* [AANGELEVERDE TEKST]:
++++

Psycholoog Dalebout heeft zich in zijn aanvullend rapport en ter terechtzitting bij dit advies aangesloten. Hij heeft daarbij te kennen gegeven dat de te verwachten behandelduur niet exact is aan te geven, maar naar verwachting rond de vier jaar zal bedragen. De behandeling zal de termijn van twee jaar zeker – en mogelijk die van drie jaar (de maximale behandelduur na toepassing van artikel 77cc van het Wetboek van Strafrecht) – te boven gaan, zodat een voorwaardelijke PIJ maatregel in casu niet voldoet.
De rechtbank is, met name op grond van de inschatting door de deskundigen van het recidivegevaar, van oordeel dat aan het door de wet vereiste gevaarscriterium, te weten in dit geval dat “de veiligheid van anderen, dan wel de algemene veiligheid van personen het opleggen van de maatregel eist", is voldaan. Daarnaast blijkt uit de met betrekking tot de verdachte uitgebrachte rapporten dat de maatregel in het belang is van een zo gunstig mogelijke verdere ontwikkeling van de verdachte. Voor het bewezen verklaarde is voorlopige hechtenis toegelaten.

++++

Typ de bovenstaande passage uit de rechterlijke uitspraak over de PIJ-maatregel volledig over, zonder iets te wijzigen.

++++

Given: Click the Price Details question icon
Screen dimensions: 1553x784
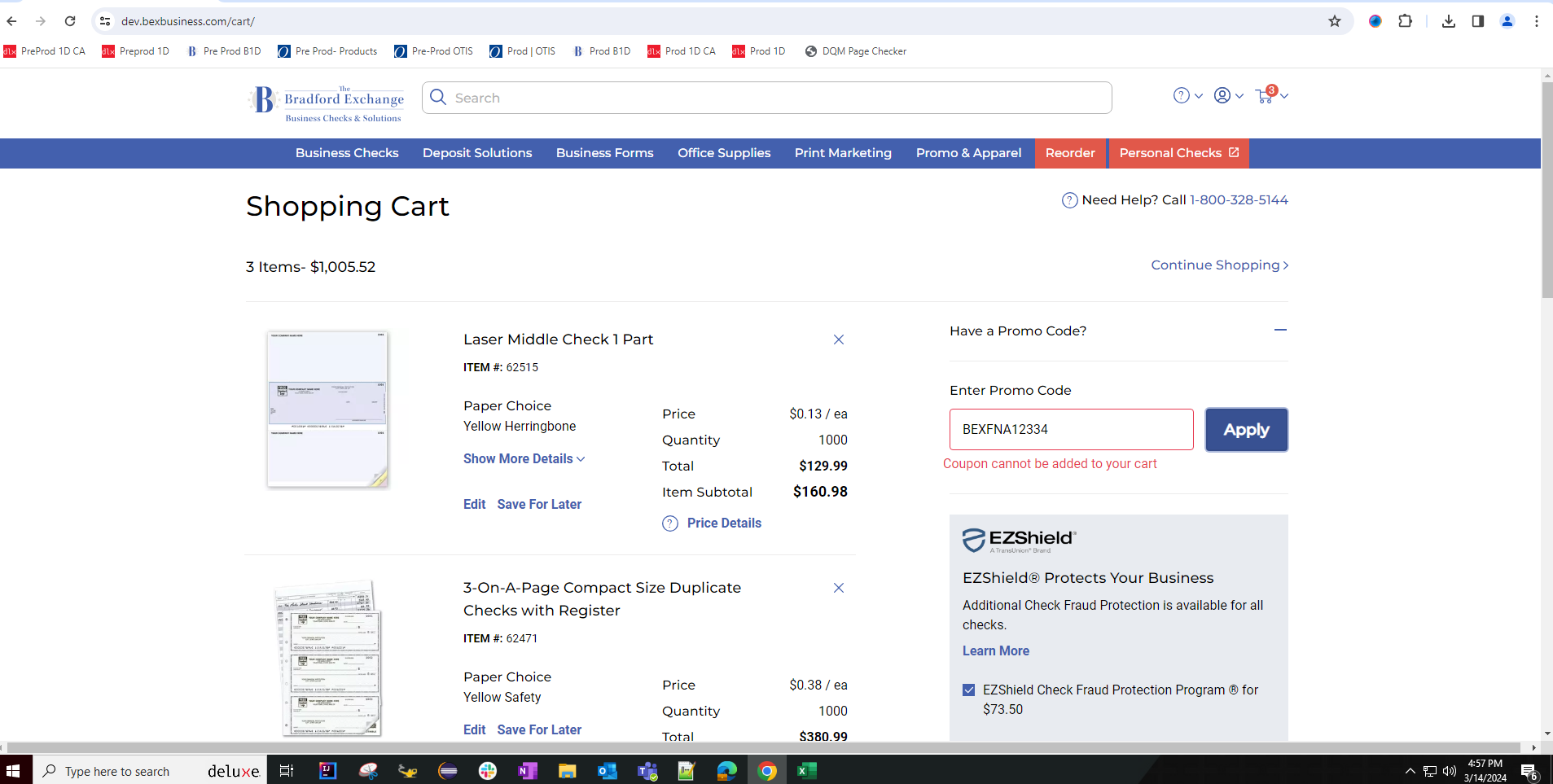Looking at the screenshot, I should (x=670, y=523).
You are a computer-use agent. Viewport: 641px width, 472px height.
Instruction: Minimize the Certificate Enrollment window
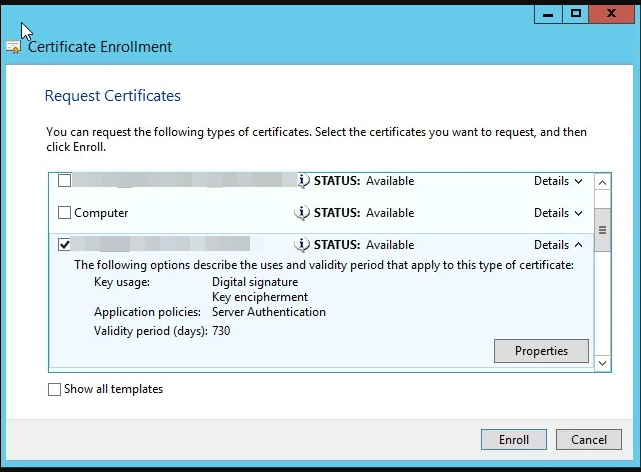pyautogui.click(x=548, y=14)
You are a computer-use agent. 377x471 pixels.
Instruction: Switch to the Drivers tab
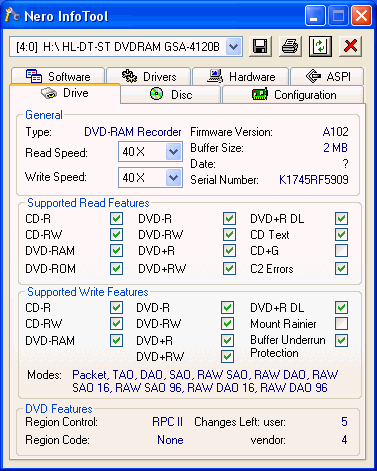click(149, 76)
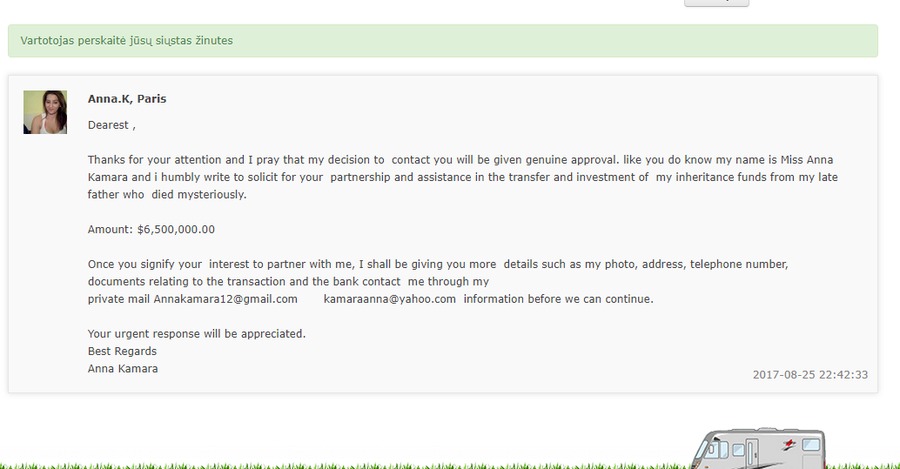The height and width of the screenshot is (469, 900).
Task: Click the kamaraanna@yahoo.com address
Action: pos(390,299)
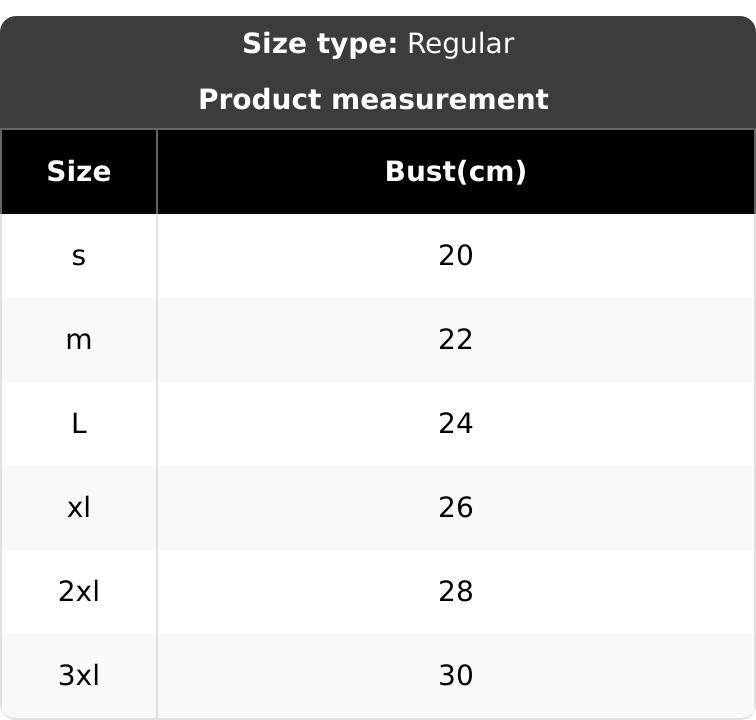This screenshot has width=756, height=720.
Task: Click the 'Size type:' label
Action: pyautogui.click(x=320, y=44)
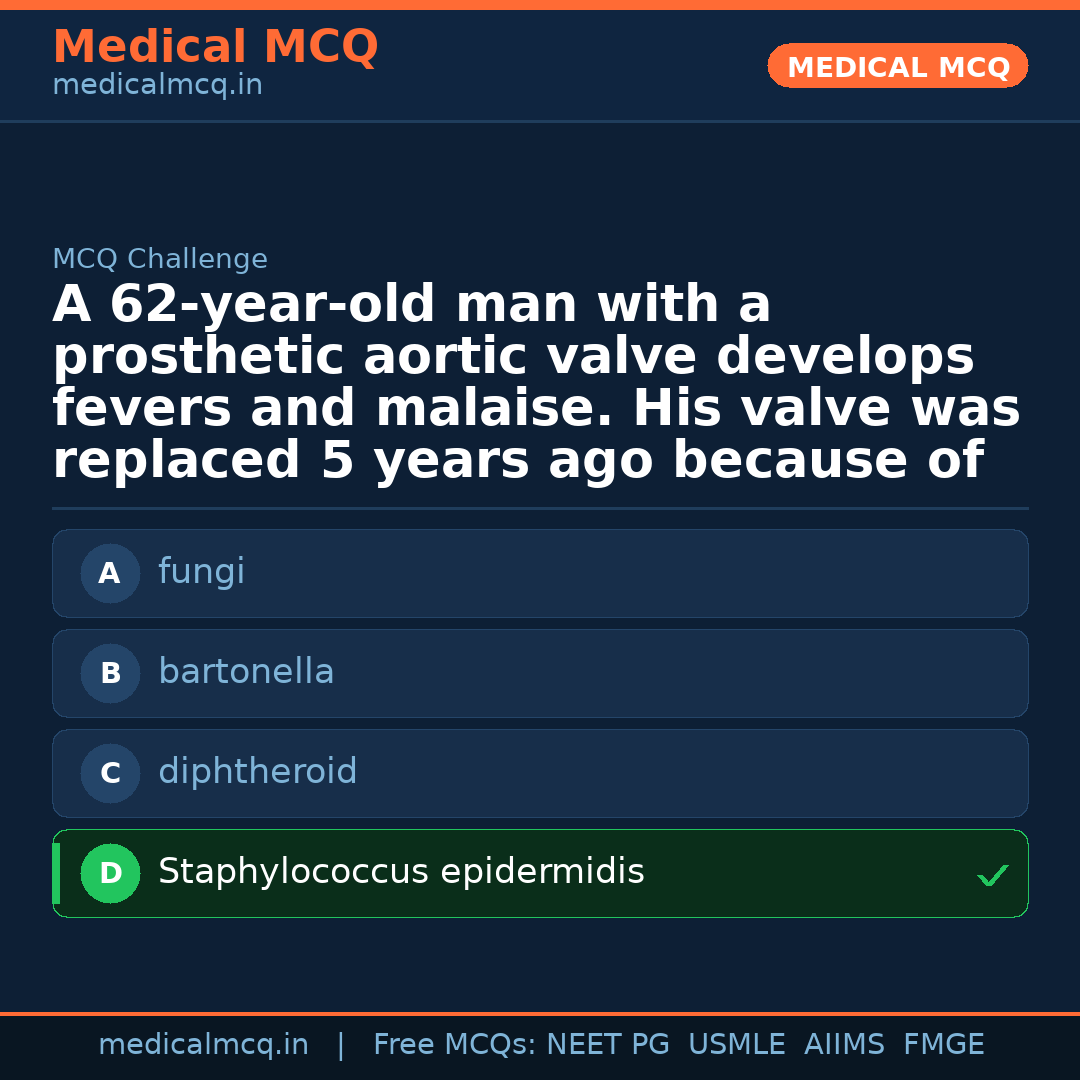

++++

* [ANTWOORD OPDRACHT]:
Psycholoog Dalebout heeft zich in zijn aanvullend rapport en ter terechtzitting bij dit advies aangesloten. Hij heeft daarbij te kennen gegeven dat de te verwachten behandelduur niet exact is aan te geven, maar naar verwachting rond de vier jaar zal bedragen. De behandeling zal de termijn van twee jaar zeker – en mogelijk die van drie jaar (de maximale behandelduur na toepassing van artikel 77cc van het Wetboek van Strafrecht) – te boven gaan, zodat een voorwaardelijke PIJ maatregel in casu niet voldoet.
De rechtbank is, met name op grond van de inschatting door de deskundigen van het recidivegevaar, van oordeel dat aan het door de wet vereiste gevaarscriterium, te weten in dit geval dat “de veiligheid van anderen, dan wel de algemene veiligheid van personen het opleggen van de maatregel eist", is voldaan. Daarnaast blijkt uit de met betrekking tot de verdachte uitgebrachte rapporten dat de maatregel in het belang is van een zo gunstig mogelijke verdere ontwikkeling van de verdachte. Voor het bewezen verklaarde is voorlopige hechtenis toegelaten.